Diabetic Patients Share Journey with Prosthetics
MCALLEN – For many people with diabetes wounds take longer to heal, especially when their only treatment option was amputation.
Duvina Avila said she had a wound on her leg for two years. She said the wound wouldn’t heal and she couldn’t bear the pain.
“Diabetes is a cause of me having renal failure and an amputated foot or leg,” she said. “Having the amputation, I like it better for the fact that I don’t have to go through any infections or any problems with the leg.”
Avila said it didn’t take long for her to get back on her feet.
“I got depressed one day. I didn’t want to do nothing. I was just lying in bed and something just went over me and told me get up and go,” she said.
Avila said her daughter was her motivation.
“I have an 8-year-old. I cannot be sitting down and see her life go by without me being involved,” she said.
Like many others she was directed to get a prosthetic.
“Normally what we do is, we do an evaluation and we try to find out where you been, where you want to go, and what activities you were doing prior to the amputations,” certified prosthetist Anthony Inman said.

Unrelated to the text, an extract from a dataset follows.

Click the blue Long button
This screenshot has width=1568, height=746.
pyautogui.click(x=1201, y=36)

Inman and his team produce the prosthetics for most of their patients who are diabetics.
“Majority of them are diabetic; probably between 92 to 95 percent are diabetic. We see more and more of diabetics every day,” he said.

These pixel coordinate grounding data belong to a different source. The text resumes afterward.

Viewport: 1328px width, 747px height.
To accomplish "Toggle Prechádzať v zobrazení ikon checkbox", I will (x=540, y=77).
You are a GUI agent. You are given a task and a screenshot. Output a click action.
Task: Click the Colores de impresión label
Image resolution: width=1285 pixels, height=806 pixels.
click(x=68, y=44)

Inman said he was forced to expand his business.
“A main reason for the expansion is to better facilitate the patients that we see from rehab,” he said
Elizabeth Reynoso, a patient of Inman’s, also stepped forward to help other amputees.
“It was an adjustment at first because you lose a part of you. It’s like a death in the family,” she said.
Reynoso was diagnosed with diabetes 21 years ago. She said an infection in her foot forced doctors to amputate it.
“Within 24 hours, the doctor came in and says, ‘I have to amputate.’ And I told him, ‘Can you give me time to think about it?’” she said.
Reynoso said the doctor declined saying her organs were shutting down.
Time after the procedure, Reynoso said she found a new purpose in her journey as an amputee. She later created the Rio Grande Valley’s first amputee coalition.
“There have never been anything for amputees here in the Valley. We have that now. We started meeting every Wednesday of every month, and so that’s free for anybody that wants to come in and learn more about amputation,” she said.
Inman believes diabetes will be a problem for a long time. However, his patients want others to not give up.
“Don’t be afraid to take the change because if you don’t take the chance you’re always going to be stuck, like in a bubble. You won’t be able to go anywhere,” Avila said.
Both Avila and Reynoso said they will take advantage of their second chance to walk and live their lives.